I felt the tap on my shoulder while I was watching an unbelievable couple of Danish or Swedish tourists who had such a bad sunburn that they looked like shrimps (the December sun is in fact enough to scorch those hyperborean inhabitants of Avalon Isle) (7) . Their huge, tower-like backpacks were clustered with small pots, tents, and sleeping bags visible way above their hair which was so blonde, so straight, so dull!
We left promising each other that next Friday we would be luckier: they were going to show, one after the other as to be expected, I Pagliacci and Cavalleria Rusticana , a double feature which they replaced, at the last minute, with Tosca .
It was while approaching Gorgeous Gorda's place in Campo de' Fiori that I spontaneously remembered those distant musical sorties of my other life which for a Chileans a deceitful, ahistoric past. I surely had put it all together because, in fact, Gorgeous Gorda had sung that unforgettable Tosca when she was soprano Silvia Onfray, twenty years younger and sixty pounds lighter, the new, blooming star of the national opera. She was Venezuelan, but because she had been naturalized Chilean, she had been sharing our destiny in exile, the gloomy brightness of a defeat we could not acknowledge, and had gone crazier than a mountain goat among a bunch of late hippies and junkies. Day after day, they watched old Giordano Bruno's statue being fed by the sun and the insults of leftist radicals who would fasten a jar to his hand. (8)
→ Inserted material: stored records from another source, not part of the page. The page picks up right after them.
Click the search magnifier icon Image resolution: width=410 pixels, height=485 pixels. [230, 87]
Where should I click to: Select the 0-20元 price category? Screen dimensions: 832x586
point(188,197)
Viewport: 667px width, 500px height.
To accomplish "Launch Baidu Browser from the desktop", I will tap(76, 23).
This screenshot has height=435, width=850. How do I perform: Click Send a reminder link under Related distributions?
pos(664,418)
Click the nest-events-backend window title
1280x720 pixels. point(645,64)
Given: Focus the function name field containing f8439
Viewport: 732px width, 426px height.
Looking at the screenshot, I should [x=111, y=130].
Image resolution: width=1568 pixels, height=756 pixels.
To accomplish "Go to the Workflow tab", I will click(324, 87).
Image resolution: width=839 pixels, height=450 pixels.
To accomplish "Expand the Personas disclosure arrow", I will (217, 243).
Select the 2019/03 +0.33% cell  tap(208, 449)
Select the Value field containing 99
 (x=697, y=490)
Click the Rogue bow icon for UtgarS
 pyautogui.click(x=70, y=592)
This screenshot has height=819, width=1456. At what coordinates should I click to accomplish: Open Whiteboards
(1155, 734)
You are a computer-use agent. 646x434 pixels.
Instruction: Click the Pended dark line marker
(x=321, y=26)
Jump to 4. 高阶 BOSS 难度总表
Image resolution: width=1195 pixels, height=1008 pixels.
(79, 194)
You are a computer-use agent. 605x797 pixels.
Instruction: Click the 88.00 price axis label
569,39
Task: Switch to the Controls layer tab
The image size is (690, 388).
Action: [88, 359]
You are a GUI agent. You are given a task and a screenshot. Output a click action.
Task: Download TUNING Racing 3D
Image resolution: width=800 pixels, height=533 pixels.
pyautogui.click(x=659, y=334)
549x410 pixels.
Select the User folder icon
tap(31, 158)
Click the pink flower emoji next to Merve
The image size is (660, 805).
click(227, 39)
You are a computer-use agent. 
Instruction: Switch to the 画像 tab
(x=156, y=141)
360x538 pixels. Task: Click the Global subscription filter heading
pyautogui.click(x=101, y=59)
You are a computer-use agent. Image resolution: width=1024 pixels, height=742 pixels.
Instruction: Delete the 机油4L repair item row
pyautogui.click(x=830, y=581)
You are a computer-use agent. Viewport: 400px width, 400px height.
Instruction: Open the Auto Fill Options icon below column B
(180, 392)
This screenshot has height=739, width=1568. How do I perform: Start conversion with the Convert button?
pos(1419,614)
Fatso Morales had the opportunity to take a musical revenge during the classroom party we had on Friday for the birthday of our English instructor whose name was Aguirre but whom everybody called Hulla Baloo because when he thought we were being too noisy during a lecture he would say This is too much of a Hulla Baloo! I was standing on a desk yelling Hulla Baloo is not here yet! Hulla Baloo hasn't arrived! When I saw everyone else turn pale, Fatso more than anybody else, because he was already rehearsing the text of Vesti la giubba while the Prof.'s table was being crammed with sandwiches prepared by our benevolent mothers plus fruit juice and Bilz soda (10) to celebrate properly the old professor.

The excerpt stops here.